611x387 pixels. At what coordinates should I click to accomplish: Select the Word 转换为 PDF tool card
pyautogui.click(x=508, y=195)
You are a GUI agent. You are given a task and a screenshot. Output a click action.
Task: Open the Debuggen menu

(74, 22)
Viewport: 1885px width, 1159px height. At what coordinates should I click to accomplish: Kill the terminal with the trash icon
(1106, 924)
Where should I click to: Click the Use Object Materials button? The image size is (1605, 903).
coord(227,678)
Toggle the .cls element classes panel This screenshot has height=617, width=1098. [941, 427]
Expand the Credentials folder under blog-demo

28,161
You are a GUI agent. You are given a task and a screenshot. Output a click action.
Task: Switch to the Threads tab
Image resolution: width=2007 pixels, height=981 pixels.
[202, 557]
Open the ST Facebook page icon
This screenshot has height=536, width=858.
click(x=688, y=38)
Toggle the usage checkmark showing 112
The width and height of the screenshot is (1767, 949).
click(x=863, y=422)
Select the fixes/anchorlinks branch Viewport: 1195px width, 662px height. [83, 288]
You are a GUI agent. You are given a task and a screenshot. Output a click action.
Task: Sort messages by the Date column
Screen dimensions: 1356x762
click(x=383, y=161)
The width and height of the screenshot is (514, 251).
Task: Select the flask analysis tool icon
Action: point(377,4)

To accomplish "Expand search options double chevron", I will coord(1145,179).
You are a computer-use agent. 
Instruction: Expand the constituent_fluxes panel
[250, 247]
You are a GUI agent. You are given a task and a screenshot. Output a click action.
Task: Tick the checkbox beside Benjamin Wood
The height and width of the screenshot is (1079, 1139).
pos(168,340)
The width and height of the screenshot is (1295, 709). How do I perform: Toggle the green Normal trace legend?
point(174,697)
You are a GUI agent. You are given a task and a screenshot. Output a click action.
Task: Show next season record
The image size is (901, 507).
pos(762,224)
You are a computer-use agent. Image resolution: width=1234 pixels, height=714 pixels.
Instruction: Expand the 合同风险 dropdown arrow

==*==

== Exercise details ==
Once the listing has been read, copy every line of it exactly.

== Solution for this problem ==
611x387 pixels. At what coordinates should I click to accomplish: Select the Word 转换为 PDF tool card
pyautogui.click(x=508, y=195)
You are a GUI agent. You are given a task and a screenshot. Output a click action.
Task: Open the Debuggen menu

(74, 22)
Viewport: 1885px width, 1159px height. At what coordinates should I click to accomplish: Kill the terminal with the trash icon
(1106, 924)
Where should I click to: Click the Use Object Materials button? The image size is (1605, 903).
coord(227,678)
Toggle the .cls element classes panel This screenshot has height=617, width=1098. [941, 427]
Expand the Credentials folder under blog-demo

28,161
You are a GUI agent. You are given a task and a screenshot. Output a click action.
Task: Switch to the Threads tab
Image resolution: width=2007 pixels, height=981 pixels.
[202, 557]
Open the ST Facebook page icon
This screenshot has height=536, width=858.
click(x=688, y=38)
Toggle the usage checkmark showing 112
The width and height of the screenshot is (1767, 949).
click(x=863, y=422)
Select the fixes/anchorlinks branch Viewport: 1195px width, 662px height. [83, 288]
You are a GUI agent. You are given a task and a screenshot. Output a click action.
Task: Sort messages by the Date column
Screen dimensions: 1356x762
click(x=383, y=161)
The width and height of the screenshot is (514, 251).
Task: Select the flask analysis tool icon
Action: point(377,4)

To accomplish "Expand search options double chevron", I will coord(1145,179).
You are a computer-use agent. 
Instruction: Expand the constituent_fluxes panel
[250, 247]
You are a GUI agent. You are given a task and a screenshot. Output a click action.
Task: Tick the checkbox beside Benjamin Wood
The height and width of the screenshot is (1079, 1139).
pos(168,340)
The width and height of the screenshot is (1295, 709). How do I perform: Toggle the green Normal trace legend?
point(174,697)
You are a GUI agent. You are given a task and a screenshot. Output a click action.
Task: Show next season record
The image size is (901, 507).
pos(762,224)
You are a computer-use agent. Image resolution: width=1234 pixels, height=714 pixels.
Instruction: Expand the 合同风险 dropdown arrow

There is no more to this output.